(Collected data)
★ ★ ★

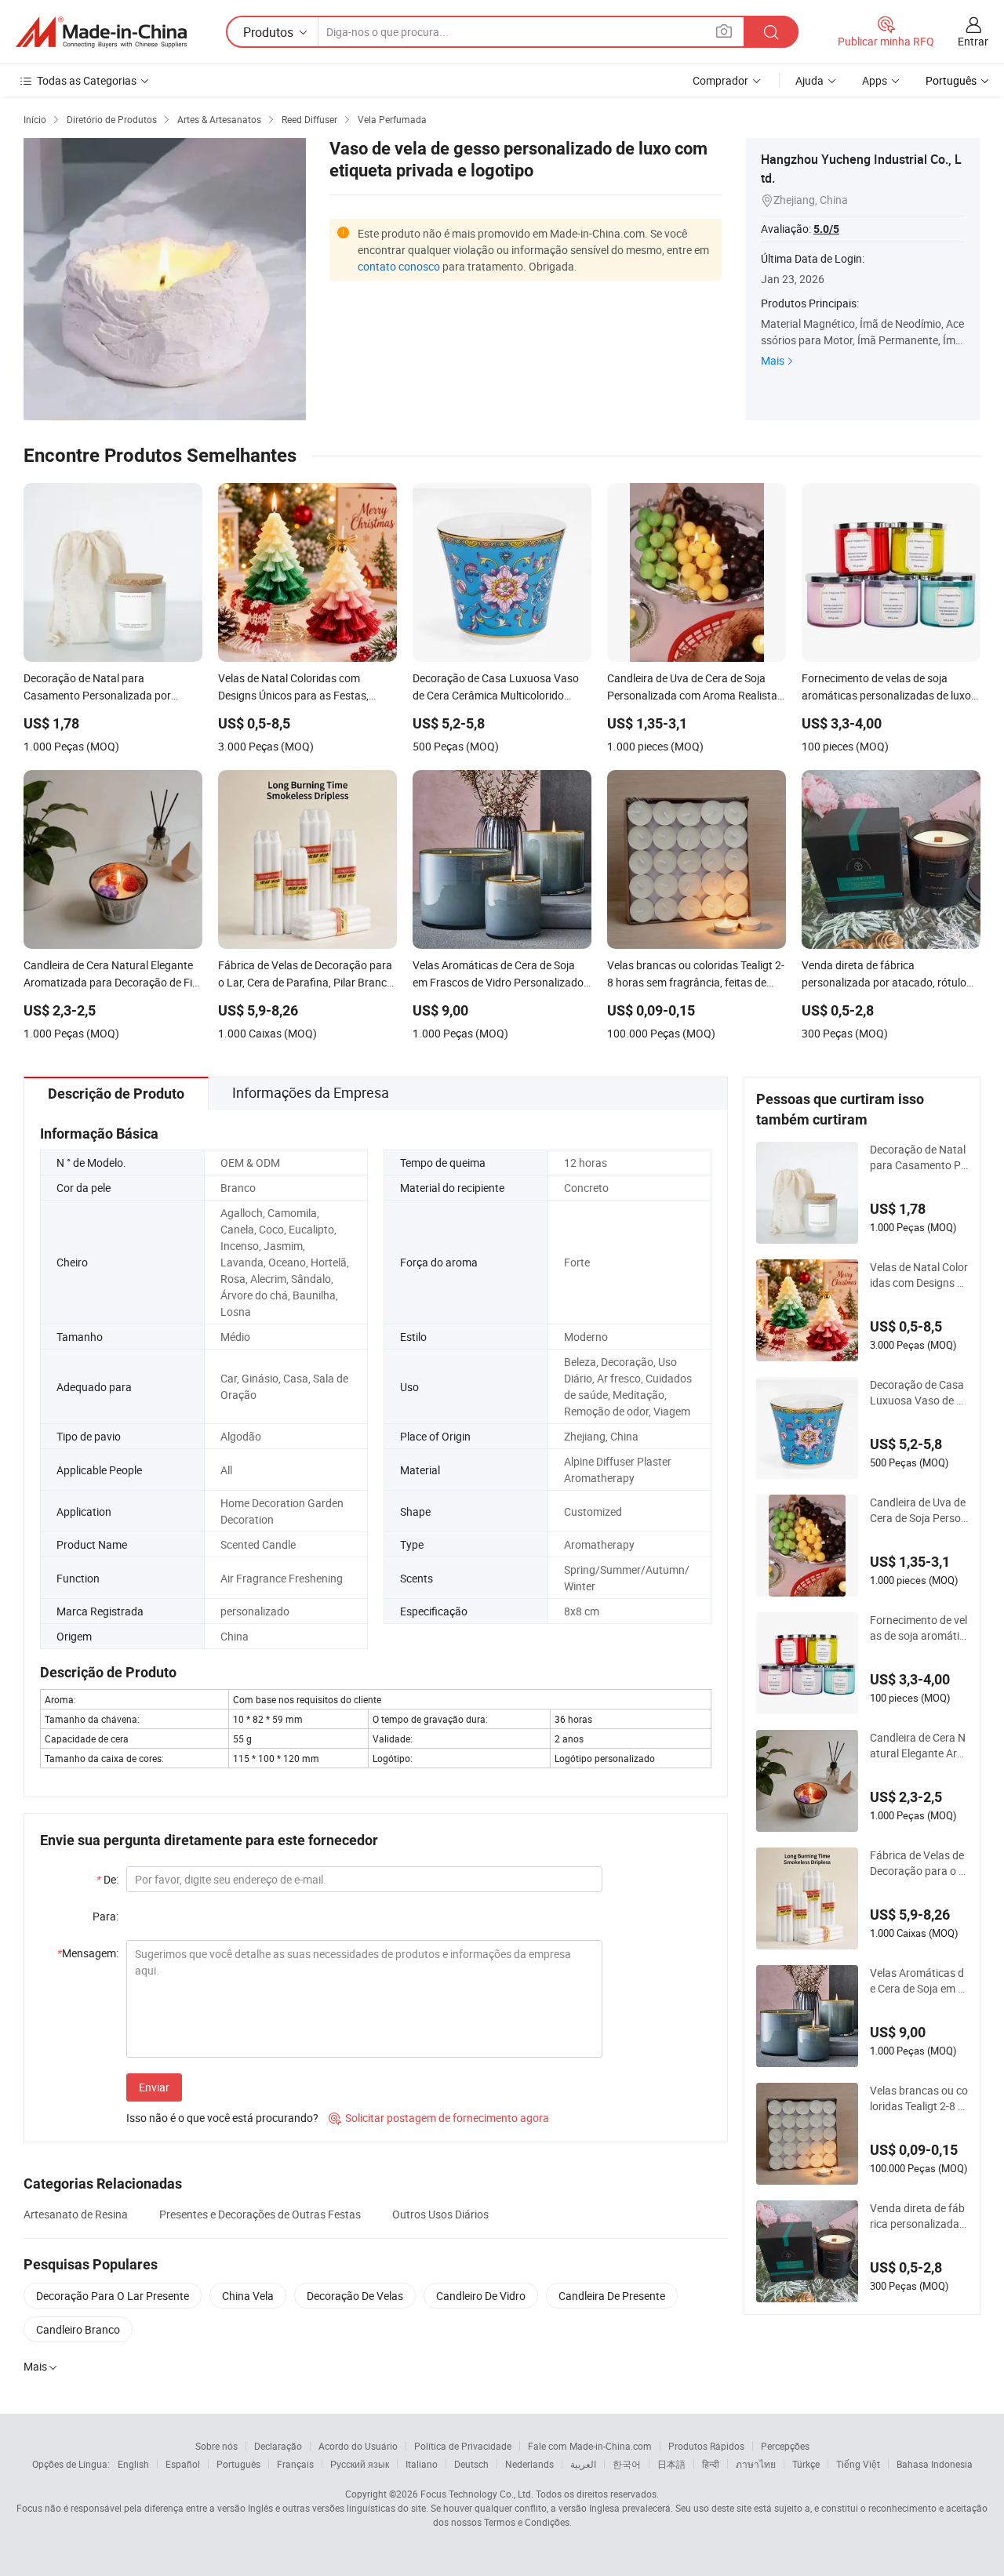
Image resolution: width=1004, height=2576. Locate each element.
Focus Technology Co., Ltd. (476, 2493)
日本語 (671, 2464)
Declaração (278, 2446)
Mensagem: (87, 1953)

★ ★ ★

__What you have to do__: Please reproduce the entries above exactly, omitting every picture.

__Reply__:
Image resolution: width=1004, height=2576. Locate each element.
Focus Technology Co., Ltd. (476, 2493)
日本語 (671, 2464)
Declaração (278, 2446)
Mensagem: (87, 1953)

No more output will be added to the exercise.